Ok, I’ve done that you might say now what does it do? Aperture Priority basically allows you to control the amount of light which gets through your camera’s lens and therefore captured by the image sensor within the body of the camera. The amount of light is controlled by a function known as F/stops, and the range of f/stops will all depend on the lens you have fitted, kit lens normally range from around f/4.5 – f/22 with the more expensive lens starting at least say f/1.2 So which number does what?
The thing to remember here is the lower the f/ Stop number the more light the camera will let in, the higher the f/Stop number the less light the camera lets in.

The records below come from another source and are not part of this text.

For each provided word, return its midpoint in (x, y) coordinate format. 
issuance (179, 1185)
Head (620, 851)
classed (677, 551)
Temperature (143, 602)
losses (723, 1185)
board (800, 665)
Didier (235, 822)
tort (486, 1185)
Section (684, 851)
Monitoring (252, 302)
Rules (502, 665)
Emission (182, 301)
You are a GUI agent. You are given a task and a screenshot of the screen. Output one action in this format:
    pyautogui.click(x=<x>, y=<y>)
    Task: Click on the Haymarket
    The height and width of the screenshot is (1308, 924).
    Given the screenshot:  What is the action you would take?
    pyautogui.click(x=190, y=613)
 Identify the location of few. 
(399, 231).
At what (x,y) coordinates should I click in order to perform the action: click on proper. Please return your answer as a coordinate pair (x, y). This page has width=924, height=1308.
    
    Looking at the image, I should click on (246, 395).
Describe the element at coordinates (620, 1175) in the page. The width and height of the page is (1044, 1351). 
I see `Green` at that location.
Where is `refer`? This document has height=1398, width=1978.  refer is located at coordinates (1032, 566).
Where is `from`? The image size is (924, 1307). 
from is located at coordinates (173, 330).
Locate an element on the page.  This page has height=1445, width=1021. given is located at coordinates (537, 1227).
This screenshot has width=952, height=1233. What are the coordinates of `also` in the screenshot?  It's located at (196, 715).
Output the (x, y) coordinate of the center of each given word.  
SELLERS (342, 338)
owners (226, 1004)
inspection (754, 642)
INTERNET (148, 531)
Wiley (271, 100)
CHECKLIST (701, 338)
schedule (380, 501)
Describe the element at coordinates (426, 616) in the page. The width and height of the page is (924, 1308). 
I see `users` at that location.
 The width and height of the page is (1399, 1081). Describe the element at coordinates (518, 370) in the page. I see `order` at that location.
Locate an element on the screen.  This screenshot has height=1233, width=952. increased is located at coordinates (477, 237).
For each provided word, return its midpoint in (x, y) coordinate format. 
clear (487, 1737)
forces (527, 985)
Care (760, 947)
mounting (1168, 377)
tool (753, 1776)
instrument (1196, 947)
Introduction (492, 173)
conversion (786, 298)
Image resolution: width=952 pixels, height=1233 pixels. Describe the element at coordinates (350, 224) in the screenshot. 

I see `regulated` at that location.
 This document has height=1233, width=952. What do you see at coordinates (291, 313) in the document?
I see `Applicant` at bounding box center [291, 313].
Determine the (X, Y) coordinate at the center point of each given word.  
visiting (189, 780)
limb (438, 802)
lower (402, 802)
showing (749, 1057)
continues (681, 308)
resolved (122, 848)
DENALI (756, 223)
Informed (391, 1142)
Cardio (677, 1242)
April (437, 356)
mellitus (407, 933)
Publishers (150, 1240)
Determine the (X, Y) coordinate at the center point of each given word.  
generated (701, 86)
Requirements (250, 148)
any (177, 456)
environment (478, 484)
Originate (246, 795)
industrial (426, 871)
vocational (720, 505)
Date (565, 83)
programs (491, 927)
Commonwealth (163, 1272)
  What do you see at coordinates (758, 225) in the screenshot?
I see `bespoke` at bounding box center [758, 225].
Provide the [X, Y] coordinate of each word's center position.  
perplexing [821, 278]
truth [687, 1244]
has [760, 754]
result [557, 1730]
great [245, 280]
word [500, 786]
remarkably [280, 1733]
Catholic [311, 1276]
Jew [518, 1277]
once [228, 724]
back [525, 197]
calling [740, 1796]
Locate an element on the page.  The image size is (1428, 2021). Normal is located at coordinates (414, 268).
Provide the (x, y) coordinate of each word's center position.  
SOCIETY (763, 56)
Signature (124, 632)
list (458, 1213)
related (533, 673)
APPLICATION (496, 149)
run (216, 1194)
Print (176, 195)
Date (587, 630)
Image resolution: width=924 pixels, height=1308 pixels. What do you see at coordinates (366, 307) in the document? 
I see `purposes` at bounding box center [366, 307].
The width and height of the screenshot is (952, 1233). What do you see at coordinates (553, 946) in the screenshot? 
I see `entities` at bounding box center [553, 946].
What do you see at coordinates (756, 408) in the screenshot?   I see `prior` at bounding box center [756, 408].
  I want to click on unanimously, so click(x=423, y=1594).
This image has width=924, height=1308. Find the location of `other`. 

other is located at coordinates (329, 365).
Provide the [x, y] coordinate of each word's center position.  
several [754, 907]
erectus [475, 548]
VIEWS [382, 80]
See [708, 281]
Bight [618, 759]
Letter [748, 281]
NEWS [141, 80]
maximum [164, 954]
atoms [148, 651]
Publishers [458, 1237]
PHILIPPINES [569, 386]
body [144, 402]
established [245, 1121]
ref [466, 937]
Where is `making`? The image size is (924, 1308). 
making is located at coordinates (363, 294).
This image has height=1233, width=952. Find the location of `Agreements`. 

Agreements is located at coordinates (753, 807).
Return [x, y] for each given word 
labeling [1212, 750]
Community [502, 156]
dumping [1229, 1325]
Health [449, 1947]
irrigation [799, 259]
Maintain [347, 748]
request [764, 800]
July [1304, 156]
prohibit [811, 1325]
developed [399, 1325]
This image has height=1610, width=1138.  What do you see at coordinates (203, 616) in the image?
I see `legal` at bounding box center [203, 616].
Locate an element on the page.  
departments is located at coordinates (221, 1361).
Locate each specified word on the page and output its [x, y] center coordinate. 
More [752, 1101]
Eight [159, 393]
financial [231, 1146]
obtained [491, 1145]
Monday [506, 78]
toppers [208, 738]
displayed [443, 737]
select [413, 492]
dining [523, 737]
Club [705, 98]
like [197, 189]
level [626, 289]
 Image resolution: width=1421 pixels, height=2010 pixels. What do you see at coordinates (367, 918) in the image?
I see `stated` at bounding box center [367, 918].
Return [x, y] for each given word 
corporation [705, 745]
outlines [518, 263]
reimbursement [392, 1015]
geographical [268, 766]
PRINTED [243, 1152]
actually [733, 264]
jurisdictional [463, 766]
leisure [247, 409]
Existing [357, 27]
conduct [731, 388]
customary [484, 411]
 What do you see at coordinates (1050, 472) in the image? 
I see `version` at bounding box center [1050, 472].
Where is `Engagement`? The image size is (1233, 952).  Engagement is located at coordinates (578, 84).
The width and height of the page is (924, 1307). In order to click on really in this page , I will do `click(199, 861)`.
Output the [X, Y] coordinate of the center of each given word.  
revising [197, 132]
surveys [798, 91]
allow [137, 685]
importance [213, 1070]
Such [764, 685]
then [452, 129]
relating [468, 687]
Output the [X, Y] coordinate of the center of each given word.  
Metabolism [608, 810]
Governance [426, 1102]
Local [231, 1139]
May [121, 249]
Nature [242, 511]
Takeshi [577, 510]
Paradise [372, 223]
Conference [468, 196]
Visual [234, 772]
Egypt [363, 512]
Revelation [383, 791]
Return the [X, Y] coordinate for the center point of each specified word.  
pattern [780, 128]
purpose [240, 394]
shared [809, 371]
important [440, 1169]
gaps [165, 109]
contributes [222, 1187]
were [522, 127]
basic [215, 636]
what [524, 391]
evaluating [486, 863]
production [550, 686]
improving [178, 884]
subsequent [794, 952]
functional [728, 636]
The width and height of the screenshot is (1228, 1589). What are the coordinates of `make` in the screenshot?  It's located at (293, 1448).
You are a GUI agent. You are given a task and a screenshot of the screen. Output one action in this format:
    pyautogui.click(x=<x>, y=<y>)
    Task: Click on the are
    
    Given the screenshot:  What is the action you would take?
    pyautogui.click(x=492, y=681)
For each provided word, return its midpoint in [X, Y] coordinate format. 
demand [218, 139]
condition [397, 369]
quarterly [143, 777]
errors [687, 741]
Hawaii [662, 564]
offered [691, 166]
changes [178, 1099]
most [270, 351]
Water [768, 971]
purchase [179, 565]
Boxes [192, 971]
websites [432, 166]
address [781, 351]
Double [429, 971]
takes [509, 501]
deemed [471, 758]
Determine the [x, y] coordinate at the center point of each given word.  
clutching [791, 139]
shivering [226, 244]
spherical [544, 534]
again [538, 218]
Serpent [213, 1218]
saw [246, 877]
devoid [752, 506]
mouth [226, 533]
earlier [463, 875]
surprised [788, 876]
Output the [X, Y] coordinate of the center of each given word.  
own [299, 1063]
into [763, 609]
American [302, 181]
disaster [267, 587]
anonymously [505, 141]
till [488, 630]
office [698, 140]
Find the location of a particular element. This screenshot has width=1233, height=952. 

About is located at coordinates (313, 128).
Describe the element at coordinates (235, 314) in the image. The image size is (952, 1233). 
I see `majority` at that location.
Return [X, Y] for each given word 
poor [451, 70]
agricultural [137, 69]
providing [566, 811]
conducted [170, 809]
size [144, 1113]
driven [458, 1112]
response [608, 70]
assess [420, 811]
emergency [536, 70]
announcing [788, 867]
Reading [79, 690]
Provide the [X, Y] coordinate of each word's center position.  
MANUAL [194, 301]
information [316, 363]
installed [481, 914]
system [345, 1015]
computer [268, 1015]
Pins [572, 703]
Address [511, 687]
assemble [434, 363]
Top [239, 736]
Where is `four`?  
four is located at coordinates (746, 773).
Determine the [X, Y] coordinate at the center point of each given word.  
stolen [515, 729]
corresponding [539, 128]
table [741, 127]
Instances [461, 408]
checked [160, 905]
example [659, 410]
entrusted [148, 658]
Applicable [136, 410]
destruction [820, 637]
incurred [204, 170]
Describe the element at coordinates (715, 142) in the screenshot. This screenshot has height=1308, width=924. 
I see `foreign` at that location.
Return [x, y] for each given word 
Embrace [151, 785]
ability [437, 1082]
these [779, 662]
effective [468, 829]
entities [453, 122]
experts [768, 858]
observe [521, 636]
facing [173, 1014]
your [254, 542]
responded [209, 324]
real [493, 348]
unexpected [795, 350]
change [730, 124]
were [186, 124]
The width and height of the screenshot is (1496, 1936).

So you’re now possibly thinking to technical for me, I’m going to switch back to AUTO and not worry about them. Well please don’t switch back to Auto, Trust me as you start to learn more about using Aperture Priority you will soon see that these f/stops just simply control two things, like I’ve already said the amount of light, and the second thing they do is control the depth of field within the image (will discuss depth of field in a later hints and tips)
As you can see by the above image an f/stop of f/9 has allowed in more light than the same image taken below using an f/stop of f/13, The reason for this, is all due to the speed in which the shot was taken. As by using Aperture Priority you are allowing the camera to control the shutter speed, which is great as a beginner because you only have one camera function to think about at this stage.
So hopefully this simple break down into the world of Aperture Priority, will make you think about turning that dial away from Auto and over to (A) give it go, and once you do you will never switch back to AUTO.